Lawrence doctor David Dunlap has invented a health application for iPhone called What's My Rash. The app includes a quiz that helps discern the type of rash a person might have.

David Dunlap was helping one of his assistants figure out what ailed her when he came up with the idea for a new mobile app.

“I knew within a couple of questions the answer to it,” says Dunlap, a doctor at First Med Family & Walk-in Care in Lawrence. “I realized that if you can just ask the right questions you’d be able to diagnose skin ailments.”

So he hired a computer programmer to write a software program that would do just that. The result was What’s My Rash?, a program that guides users through a series of questions and offers an array of images to help identify rashes.

Dunlap’s venture is part of a burgeoning trend in medical mobile apps, known in the health care industry as “mHealth.”

Industry analysts predict a potentially vast market for mHealth applications, which can range from diagnostic software like What’s My Rash? to programs that monitor vital signs to text messages to help regulate pharmaceutical treatments.

Nearly a third of all cell-phone users in the United States have accessed medical information with their mobile devices, according to a recent Pew Internet and American Life Project survey. And the PriceWaterhouseCoopers’ Health Research Institute recently discovered that 40 percent of consumers would pay a premium for mobile app medical services.

Dunlap can understand why.

“I think it’s such a great tool,” he says. “It’s like having all the information from four different books in your pocket.”

Dunlap isn’t the only Lawrence resident in the mHealth business. Raymond Munoz, case manager for Douglas County Dental Clinic, has submitted an app to Apple for a third time after cleaning up some bugs, and he’s waiting for approval.

“Everything seems perfect this time, so I hope it’s soon,” he says.

The app would feature the clinic’s oral health videos, Tweets, dental news and contact information.

“This is an app that’s been on the back burner for a while now.
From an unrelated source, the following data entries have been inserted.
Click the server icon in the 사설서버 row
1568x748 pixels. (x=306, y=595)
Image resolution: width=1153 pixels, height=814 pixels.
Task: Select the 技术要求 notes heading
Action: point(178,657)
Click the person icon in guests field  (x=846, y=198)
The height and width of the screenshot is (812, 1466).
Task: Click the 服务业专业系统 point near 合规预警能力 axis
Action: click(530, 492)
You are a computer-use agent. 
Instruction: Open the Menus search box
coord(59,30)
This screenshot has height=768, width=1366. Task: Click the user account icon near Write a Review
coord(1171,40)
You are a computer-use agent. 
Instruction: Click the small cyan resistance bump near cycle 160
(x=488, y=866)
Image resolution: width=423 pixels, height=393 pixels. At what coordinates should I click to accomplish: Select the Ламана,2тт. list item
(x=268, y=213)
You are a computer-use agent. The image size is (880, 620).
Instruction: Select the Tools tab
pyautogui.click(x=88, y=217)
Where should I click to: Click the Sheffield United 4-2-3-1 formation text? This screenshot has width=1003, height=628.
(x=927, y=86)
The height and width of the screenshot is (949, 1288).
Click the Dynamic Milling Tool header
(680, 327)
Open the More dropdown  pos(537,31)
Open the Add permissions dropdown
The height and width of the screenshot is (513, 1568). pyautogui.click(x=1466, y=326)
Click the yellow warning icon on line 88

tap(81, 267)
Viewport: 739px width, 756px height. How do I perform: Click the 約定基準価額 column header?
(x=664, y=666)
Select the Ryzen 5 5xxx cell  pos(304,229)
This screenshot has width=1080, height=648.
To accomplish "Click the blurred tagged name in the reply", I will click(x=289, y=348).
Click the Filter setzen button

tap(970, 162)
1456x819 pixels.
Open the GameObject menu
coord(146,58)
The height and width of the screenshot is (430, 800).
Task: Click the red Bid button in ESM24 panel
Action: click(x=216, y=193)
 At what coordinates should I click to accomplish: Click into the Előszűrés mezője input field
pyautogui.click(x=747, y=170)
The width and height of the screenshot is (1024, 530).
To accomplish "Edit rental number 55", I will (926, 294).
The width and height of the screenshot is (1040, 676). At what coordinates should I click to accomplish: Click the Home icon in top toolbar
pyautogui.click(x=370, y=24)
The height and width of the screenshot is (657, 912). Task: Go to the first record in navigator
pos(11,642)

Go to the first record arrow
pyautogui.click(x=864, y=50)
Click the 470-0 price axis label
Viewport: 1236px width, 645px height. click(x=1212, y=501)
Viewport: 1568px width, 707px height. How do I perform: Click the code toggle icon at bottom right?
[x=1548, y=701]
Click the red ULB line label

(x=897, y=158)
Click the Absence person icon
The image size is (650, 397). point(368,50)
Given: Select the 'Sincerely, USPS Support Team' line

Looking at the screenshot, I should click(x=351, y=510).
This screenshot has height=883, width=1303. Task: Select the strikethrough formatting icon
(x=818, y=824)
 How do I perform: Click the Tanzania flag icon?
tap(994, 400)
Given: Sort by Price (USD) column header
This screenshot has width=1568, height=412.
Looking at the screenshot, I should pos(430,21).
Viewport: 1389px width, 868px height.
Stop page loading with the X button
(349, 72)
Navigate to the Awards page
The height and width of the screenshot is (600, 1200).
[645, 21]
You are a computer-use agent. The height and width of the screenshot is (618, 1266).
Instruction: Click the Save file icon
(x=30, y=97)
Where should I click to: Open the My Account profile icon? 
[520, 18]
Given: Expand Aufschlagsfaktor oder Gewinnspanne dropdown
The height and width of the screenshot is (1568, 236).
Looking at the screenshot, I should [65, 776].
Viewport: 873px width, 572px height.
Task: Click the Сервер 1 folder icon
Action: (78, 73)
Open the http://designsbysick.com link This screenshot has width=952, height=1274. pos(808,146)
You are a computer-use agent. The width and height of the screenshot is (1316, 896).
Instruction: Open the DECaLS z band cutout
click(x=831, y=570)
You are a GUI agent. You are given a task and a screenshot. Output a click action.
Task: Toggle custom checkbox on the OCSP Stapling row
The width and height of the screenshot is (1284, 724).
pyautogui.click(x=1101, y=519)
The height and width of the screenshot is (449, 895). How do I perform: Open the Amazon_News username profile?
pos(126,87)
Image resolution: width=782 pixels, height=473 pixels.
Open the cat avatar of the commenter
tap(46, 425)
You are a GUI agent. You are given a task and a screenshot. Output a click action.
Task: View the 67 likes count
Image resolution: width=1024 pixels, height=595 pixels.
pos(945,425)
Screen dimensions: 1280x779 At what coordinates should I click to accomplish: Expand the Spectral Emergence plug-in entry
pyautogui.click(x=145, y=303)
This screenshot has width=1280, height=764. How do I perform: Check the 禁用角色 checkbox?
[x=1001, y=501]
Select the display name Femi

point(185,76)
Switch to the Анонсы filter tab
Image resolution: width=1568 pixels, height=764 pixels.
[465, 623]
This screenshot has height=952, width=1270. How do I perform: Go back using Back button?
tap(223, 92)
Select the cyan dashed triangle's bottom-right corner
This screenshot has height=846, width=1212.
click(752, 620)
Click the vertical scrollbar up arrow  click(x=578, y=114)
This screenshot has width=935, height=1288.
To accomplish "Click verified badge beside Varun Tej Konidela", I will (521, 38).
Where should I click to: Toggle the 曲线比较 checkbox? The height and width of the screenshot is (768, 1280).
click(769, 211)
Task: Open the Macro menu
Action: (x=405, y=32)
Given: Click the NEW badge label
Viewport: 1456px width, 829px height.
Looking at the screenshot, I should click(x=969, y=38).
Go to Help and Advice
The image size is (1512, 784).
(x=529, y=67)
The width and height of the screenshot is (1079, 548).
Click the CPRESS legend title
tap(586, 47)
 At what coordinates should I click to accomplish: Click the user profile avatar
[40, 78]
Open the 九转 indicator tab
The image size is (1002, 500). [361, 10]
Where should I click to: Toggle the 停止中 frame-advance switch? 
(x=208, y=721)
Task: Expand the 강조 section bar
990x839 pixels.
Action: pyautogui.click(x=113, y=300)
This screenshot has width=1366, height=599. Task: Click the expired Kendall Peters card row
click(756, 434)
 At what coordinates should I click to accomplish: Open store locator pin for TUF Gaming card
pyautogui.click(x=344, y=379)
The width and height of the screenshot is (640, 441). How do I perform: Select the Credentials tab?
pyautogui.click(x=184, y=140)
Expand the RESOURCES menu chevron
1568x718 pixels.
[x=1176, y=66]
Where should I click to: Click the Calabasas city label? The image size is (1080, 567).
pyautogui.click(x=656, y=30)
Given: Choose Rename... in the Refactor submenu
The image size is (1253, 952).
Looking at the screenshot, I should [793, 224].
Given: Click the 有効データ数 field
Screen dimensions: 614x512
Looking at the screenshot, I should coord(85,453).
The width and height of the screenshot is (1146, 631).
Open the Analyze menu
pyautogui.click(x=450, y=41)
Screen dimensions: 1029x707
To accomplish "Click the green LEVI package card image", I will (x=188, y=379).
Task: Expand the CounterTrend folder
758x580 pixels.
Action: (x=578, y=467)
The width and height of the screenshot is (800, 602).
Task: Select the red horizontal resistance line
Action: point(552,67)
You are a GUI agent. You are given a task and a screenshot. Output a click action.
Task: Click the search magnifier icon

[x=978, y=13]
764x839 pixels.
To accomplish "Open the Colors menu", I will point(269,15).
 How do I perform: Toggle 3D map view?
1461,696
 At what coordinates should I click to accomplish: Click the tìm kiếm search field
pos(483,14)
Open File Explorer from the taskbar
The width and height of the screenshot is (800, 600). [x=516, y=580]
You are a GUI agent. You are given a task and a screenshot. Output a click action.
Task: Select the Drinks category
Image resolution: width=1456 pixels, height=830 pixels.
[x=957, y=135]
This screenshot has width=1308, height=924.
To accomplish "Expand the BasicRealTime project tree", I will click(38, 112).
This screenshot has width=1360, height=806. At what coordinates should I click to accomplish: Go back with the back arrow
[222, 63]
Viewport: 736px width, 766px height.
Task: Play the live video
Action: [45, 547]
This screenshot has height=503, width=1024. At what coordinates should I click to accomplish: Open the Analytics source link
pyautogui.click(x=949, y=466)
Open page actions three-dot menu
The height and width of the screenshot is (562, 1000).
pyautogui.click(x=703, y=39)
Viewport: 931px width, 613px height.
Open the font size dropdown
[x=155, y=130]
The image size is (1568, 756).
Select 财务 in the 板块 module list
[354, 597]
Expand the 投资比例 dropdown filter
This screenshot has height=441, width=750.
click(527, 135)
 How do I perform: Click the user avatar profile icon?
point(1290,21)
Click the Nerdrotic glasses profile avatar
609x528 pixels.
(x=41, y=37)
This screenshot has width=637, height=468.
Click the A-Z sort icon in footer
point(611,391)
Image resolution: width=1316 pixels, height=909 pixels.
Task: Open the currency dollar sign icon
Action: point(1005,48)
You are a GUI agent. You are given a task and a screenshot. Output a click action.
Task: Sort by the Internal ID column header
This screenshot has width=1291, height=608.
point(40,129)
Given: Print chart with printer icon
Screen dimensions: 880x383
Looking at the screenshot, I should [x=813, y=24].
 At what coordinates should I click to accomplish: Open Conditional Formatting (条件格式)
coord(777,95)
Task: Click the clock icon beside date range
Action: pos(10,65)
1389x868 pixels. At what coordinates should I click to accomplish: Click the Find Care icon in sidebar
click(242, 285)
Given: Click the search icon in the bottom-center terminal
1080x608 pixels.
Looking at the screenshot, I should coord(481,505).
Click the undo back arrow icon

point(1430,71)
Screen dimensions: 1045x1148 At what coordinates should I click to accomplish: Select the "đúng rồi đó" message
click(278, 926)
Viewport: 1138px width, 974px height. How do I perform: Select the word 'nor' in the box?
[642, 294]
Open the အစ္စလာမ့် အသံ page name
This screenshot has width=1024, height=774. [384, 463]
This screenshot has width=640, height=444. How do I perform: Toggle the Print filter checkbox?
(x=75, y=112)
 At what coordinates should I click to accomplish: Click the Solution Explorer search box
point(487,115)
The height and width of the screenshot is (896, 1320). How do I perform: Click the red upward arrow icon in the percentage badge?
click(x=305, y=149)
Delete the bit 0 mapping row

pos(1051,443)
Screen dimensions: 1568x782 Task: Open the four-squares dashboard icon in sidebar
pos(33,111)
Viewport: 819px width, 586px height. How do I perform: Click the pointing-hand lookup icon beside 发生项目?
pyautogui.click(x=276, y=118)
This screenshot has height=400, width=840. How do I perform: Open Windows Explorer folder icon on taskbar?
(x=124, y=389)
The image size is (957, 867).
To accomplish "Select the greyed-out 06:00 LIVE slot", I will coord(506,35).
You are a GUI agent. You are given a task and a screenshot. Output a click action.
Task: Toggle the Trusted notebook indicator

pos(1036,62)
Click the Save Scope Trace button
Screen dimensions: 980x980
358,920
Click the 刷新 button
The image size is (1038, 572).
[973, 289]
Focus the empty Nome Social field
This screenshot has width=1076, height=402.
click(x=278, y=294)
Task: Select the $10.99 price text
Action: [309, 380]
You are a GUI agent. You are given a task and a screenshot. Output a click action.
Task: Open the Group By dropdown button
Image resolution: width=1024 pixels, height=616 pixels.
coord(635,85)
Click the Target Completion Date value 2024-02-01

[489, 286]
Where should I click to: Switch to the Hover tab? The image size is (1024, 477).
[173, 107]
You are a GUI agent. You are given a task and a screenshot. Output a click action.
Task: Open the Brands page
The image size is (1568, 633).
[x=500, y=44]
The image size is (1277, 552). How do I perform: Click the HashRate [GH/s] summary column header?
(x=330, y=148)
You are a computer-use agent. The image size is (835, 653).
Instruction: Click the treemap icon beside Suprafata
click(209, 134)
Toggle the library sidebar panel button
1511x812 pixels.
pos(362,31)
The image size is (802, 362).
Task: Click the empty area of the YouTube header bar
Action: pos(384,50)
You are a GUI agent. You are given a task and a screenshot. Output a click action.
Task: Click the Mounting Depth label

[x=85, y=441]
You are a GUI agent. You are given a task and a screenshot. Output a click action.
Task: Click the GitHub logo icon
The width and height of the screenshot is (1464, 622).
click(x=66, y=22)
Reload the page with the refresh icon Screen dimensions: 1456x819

I’m glad I finally had time to create it,” Munoz says.

Dunlap has wanted to get into the hand-held software business ever since he got a Palm Pilot 10 years ago. But it wasn’t until this year that he decided to step up and make an investment.

He was motivated in part by a missed opportunity.

“I had an idea for a golf app,” he says. “I wanted to make something so you could use your phone as a level, so you could read the break of the green.”

He approached some software developers with the idea. The cost, however, was more than he felt he could afford at the time.

“About four months later, I saw that someone else had developed it, and it was a top-20 (best-selling) app,” he says. “I was disappointed. I should have followed through.”

What’s My Rash? cost $10,000 to develop, Dunlap says. So far he has sold about 300 of them.

“The hope is that it will pay for itself,” he says, noting that buyers pay $3 per copy on iTunes and that Apple takes a 30 percent commission. “It will take a long time to get there.”

Yet he’s optimistic. He has tossed around ideas for even more apps that could be developed in the future.

“When there are 100 million iPhone and iPad users out there, you just need a small amount to make it profitable,” he says. “You just have to find the right little niche.”